- CONSIGNE
D'après l'extrait du document ci-dessous, quel but la campagne des cent fleurs se donnait-elle ?

Hommage à la CNDP
Faut-il
ou non participer au grand débat macronien ? Il est toujours délicat de
répondre non à une offre de débat, encore que ceux qui ont participé à la
tragédie des cent fleurs (que cent fleurs s’épanouissent, que cent écoles
rivalisent) auraient mieux fait de s’abstenir… Tiens, à propos, la campagne des
cents fleurs se donnait pour but « la
juste solution des contradictions au sein du peuple ». Une bonne direction
pour le Grand Débat ?
En
tous cas, Mediapart a apporté sa juste pierre en révélant les conditions assez
sales dans lesquelles Chantal Jouanno et la Commission nationale du débat
public (CNDP) ont été écartées de l’organisation du Grand Debat Macronien.

- JEU DE DONNÉES

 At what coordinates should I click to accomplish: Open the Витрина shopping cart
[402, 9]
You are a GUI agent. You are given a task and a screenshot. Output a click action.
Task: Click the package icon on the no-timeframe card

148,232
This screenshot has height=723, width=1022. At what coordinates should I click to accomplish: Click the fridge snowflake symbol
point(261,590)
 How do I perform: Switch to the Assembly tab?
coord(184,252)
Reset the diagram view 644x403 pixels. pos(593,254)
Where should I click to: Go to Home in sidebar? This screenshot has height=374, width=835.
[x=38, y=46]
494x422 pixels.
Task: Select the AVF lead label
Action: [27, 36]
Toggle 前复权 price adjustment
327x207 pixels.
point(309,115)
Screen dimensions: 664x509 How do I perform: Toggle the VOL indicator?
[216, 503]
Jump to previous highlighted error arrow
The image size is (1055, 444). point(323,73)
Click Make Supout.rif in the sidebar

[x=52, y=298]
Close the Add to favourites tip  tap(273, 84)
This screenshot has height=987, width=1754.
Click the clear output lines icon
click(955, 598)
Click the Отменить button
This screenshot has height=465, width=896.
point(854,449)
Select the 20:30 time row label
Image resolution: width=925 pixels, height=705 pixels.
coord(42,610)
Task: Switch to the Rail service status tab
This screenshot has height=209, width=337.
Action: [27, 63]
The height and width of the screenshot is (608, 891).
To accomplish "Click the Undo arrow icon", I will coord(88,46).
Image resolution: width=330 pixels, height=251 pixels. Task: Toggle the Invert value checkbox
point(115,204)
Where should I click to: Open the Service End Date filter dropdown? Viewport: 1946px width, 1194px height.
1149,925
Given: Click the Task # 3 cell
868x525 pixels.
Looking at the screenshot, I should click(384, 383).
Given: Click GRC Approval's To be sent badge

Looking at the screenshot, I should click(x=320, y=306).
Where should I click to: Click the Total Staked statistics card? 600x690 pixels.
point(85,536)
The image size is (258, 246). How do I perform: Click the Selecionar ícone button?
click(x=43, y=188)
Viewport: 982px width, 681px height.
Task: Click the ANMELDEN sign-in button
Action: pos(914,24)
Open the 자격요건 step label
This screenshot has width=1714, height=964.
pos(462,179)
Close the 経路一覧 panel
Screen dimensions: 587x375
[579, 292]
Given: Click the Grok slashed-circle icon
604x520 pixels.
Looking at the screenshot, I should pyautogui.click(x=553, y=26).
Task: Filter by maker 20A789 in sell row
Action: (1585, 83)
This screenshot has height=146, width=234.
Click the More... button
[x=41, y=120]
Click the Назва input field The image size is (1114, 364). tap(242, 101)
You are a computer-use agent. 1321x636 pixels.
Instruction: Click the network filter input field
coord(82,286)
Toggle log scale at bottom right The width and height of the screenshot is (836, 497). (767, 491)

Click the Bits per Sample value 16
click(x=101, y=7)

- RÉPONSE
Elle se donnait pour but « la juste solution des contradictions au sein du peuple ».